Figure 4. Carnivore puncture holes in cave bear (U. s. subsp. and U. ingressus) longbones (humerus, radius, tibia) and pelvic and pedal bones by top predator (lions, leopards, hyenas and wolves) canine and mainly premolar hyena teeth. (1–4) Cub humeri from the Weiße Kuhle Cave, Germany. (5–6) Cub radi from the Weiße Kuhle Cave, Germany. (7–11) Cub tibiae from the Weiße Kuhle Cave, Germany. (12) Cub coxa from the Weiße Kuhle Cave, Germany. (13–14) Cub and adult calcanei from the Weiße Kuhle Cave, Germany (all PAL collection).
Figure 5. Pseudo ‘Neanderthal bone flutes’ of different aged cave bear (U. s. subsp. and U. ingressus) cub femora (less than 1 year individual age) from various European large cave bear den sites. (1) Femur from Mokriška Jama Cave, Slovenia (photos adapted from [24]; NMLS collection). (2) Femur from Keppler Cave, Germany (photos adapted from [4]; SMM collection). (3) Femur from Sophie's Cave, Germany (photos adapted from [22]; SMM collection). (4) Femur from Divje Babe Cave 1—‘the Neanderthal bone flute holotype’, Slovenia (photos from NMLS collection). (5) Femur from Oase Cave, Romania (IR collection). (6) Femur from Hermann's Cave, Germany (photos adapted from [16]; RC collection).
Figure 6. Continuous documentation of destruction stages of cave bear (U.s. subsp. and U. ingressus) cub femora: (1–7) puncture, (8–9) part-flake, (10–14) full breakage-flakes—all with puncture holes or half preserved holes after splitting in flakes—of different aged cave bear cub femora (less than 1 year individual age) and different species (U. s. eremus and U. ingressus)—all from the Weiße Kuhle Cave, Germany (PAL collection).
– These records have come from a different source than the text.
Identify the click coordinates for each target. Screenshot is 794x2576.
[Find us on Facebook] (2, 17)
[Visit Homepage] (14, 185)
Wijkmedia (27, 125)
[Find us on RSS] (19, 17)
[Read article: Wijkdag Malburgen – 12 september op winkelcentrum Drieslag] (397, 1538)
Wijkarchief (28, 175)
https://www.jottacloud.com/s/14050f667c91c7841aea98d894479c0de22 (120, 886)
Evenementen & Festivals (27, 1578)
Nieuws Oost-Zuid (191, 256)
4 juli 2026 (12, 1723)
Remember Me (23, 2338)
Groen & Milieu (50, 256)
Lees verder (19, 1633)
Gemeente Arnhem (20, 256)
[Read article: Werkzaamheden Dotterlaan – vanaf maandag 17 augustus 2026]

Figure 7. Examples of the destruction stages of femora of cave bear cubs, subadult to adult cave bears (U. s. subsp. and U. ingressus). (1) This femur of an adult cave bear (U. s. eremus) from the Große Teufels Cave, Germany (PO collection), is the best proof for the hyena tooth mark and damage origin, where two diagonal tooth marks (i.e. diagonal cut) can be reconstructed, and where lower and upper jaw premolar teeth and their antagonistic tooth mark impact holes fit exactly to the hyena skull dentition. A hyena tried to cut the distal joint. (a) Cranial view, (b) detail of the cranial tooth mark holes, (c) caudal view, (d) detail of the caudal tooth mark holes, (e) reconstruction refitting of the P-teeth into the cranial and caudal tooth pits, demonstrating exact fitting and two overlapping diagonal tooth marks (GTCP collection). (2) Proximally chewed and punctured femur joint of a subadult cave bear (U. s. spelaeus or U. ingressus) from the Weiße Kuhle Cave, Germany. The impact marks are two types: (a) full and deep into the spongiosa, i.e. tooth with intact crown tip); (b) round surface breakages of compacta, i.e. tooth with rubbed or damaged tip or slight impact (PAL collection). (3) Cut of proximal joint (U. s. eremus) demonstrated at a femur from the Keppler Cave, Germany, cranial (SMM collection). (4) Shaft from the Oase Cave, Romania, cranial (IR collection). (5) Shaft of a subadult (large cave bear U. ingressus) with distally cracked parts (all found in the cave close to each other with old fractures) from the Weiße Kuhle Cave, Germany, cranial (PAL collection). (6) Selected femur fragments of cub to subadult cave bears (U. s. eremus and U. s. subsp.) partly with spiral breakage, and tooth mark impact marks on the surfaces from the Weiße Kuhle Cave, Germany (PAL collection). (7) Many selected femur fragments of subadult to adult cave bears (U. s. eremus and U. s. subsp.) partly with spiral breakage, and tooth mark impact marks on the surfaces from the Perick Caves, Germany (PCH collection).